# Passage provided
Self-Love in the Time of Corona
It's been a while, hasn't it? Have you missed the jab of my quick wit, my questionable takes on pop culture, and my extreme defensiveness of the Oxford comma? Never fear, my friends and beloved clients--I am slowly but surely finding the will to reclaim my self-anointed throne of writerdom.
I would ask what's new with you all, but I fear I already know the answer--you've developed an interest in birdwatching. Well, join the club. Quarantine has had a strange impact on all of us, whether it's the sudden, rabid desire to bake bread, the burgeoning need to start a side hustle (lest we don't spend every waking moment finding ways to monetize our hobbies), or finally getting around to washing the same pair of sweatpants you've been sleeping in for a week.
I will admit, the government-issued mandate to stay at home as much as possible didn't change my life much. I work from home, and my interests don't really fall into the realm of bar-hopping and losing myself inside of a concert venue. I prefer the company of a good book, my Nintendo Switch, and the comforting sizzle of stir-fried udon on the stove.
Even so, I missed the sound of my friends' laughter, and phone calls didn't quite satisfy my longing to spend time with them. Whether it was layoffs, the sudden switch to remote working, or even straight up leaving one's place of employment out of concern for one's health, we all found ourselves stuck at home, wondering how exactly we were meant to pass the time.
At first, I joked that I missed being forced to stay home and couldn't wait until I could choose to do so of my own accord, but those jokes quickly lost their luster as I realized that I truly did miss the ability to come and go at will, whether it was simply getting a cup of coffee or hitting up my favorite book store.
As March faded into April and April faded into May (coupled with the cancellation of my favorite convention, RIP Anime Central), those feelings of "missing out" quickly faded into feelings of self-loathing. The thoughts swimming around in my head were less about how much I missed my normal life to "am I wasting my time?" "Should I be doing more?" "What if I accomplish nothing this year?"

# Source material
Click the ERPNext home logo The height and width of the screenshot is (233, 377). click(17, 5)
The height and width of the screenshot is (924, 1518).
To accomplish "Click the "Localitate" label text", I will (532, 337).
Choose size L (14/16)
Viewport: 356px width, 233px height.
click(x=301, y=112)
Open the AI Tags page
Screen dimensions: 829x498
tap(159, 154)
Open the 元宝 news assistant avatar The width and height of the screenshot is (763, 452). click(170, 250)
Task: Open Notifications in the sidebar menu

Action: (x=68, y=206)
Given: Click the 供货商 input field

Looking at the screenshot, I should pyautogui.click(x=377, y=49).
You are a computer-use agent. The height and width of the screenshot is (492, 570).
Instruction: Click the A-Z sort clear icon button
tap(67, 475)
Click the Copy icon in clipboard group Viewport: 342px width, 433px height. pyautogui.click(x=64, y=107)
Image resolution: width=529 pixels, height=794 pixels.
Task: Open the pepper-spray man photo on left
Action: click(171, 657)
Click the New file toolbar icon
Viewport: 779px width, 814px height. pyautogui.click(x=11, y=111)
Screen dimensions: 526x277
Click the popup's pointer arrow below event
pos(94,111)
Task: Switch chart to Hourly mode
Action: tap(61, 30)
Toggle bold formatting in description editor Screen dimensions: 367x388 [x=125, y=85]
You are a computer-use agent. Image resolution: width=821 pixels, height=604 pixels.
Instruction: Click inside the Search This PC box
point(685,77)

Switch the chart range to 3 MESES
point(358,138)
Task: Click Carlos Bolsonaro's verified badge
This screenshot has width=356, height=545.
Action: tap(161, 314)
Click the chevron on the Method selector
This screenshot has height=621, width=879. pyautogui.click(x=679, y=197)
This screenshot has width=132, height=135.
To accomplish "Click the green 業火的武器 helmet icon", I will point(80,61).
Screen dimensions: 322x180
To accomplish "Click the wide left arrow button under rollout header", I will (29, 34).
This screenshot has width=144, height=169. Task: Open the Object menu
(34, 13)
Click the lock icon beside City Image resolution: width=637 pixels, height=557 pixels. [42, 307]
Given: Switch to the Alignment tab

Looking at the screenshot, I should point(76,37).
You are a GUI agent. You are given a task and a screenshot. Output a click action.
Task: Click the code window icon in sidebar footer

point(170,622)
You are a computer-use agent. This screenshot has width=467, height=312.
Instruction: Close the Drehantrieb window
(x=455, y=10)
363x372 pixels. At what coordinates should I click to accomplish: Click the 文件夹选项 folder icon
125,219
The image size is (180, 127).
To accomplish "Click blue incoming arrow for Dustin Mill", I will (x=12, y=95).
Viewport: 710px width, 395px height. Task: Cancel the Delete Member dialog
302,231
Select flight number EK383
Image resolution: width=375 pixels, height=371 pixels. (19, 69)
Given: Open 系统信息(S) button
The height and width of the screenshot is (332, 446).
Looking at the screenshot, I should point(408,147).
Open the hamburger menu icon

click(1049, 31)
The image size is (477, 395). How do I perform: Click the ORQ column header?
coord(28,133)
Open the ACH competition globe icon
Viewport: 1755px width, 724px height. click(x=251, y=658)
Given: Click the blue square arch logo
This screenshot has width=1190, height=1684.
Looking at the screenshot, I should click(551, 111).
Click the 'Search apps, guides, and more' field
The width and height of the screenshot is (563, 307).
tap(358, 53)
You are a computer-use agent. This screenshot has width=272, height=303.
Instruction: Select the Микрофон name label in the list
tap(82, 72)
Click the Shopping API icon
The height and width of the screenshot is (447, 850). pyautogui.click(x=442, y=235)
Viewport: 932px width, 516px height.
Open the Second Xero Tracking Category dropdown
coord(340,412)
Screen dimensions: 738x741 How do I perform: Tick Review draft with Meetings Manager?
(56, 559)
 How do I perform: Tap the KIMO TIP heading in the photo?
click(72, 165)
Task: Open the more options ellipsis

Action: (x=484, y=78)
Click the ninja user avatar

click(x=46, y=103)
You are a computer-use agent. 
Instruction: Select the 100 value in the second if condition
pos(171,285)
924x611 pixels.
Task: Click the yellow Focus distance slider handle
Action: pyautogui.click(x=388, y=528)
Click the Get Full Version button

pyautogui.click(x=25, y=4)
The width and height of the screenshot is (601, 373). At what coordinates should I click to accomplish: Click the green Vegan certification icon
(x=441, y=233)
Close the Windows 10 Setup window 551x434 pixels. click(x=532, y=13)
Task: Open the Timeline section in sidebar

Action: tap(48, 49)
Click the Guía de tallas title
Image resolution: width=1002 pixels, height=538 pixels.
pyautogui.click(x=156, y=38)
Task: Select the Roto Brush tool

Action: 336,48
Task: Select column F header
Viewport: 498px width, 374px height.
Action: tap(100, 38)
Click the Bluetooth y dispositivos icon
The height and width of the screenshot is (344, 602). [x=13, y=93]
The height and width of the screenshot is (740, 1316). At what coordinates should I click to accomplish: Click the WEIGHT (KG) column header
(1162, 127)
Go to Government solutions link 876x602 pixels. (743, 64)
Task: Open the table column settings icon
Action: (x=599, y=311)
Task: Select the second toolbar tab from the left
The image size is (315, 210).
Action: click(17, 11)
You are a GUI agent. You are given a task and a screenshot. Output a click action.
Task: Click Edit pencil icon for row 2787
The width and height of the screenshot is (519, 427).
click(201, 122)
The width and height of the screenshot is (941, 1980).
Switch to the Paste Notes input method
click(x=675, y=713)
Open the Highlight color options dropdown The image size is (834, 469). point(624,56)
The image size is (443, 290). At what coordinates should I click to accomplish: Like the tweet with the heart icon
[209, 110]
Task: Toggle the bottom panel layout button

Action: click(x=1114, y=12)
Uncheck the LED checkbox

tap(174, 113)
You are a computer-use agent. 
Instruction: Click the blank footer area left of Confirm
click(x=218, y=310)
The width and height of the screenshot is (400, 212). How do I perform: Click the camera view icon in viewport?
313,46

# Activity list
1) In the passage on self-love in the time of Corona, what is the name of the writer's favorite convention that was canceled?
2) Transcribe the passage on self-love in the time of Corona between "Even so, I missed" and "pass the time.", inclusive.
The records have no connection to the passage on self-love in the time of Corona.

# Results in order
1) Anime Central

2)
Even so, I missed the sound of my friends' laughter, and phone calls didn't quite satisfy my longing to spend time with them. Whether it was layoffs, the sudden switch to remote working, or even straight up leaving one's place of employment out of concern for one's health, we all found ourselves stuck at home, wondering how exactly we were meant to pass the time.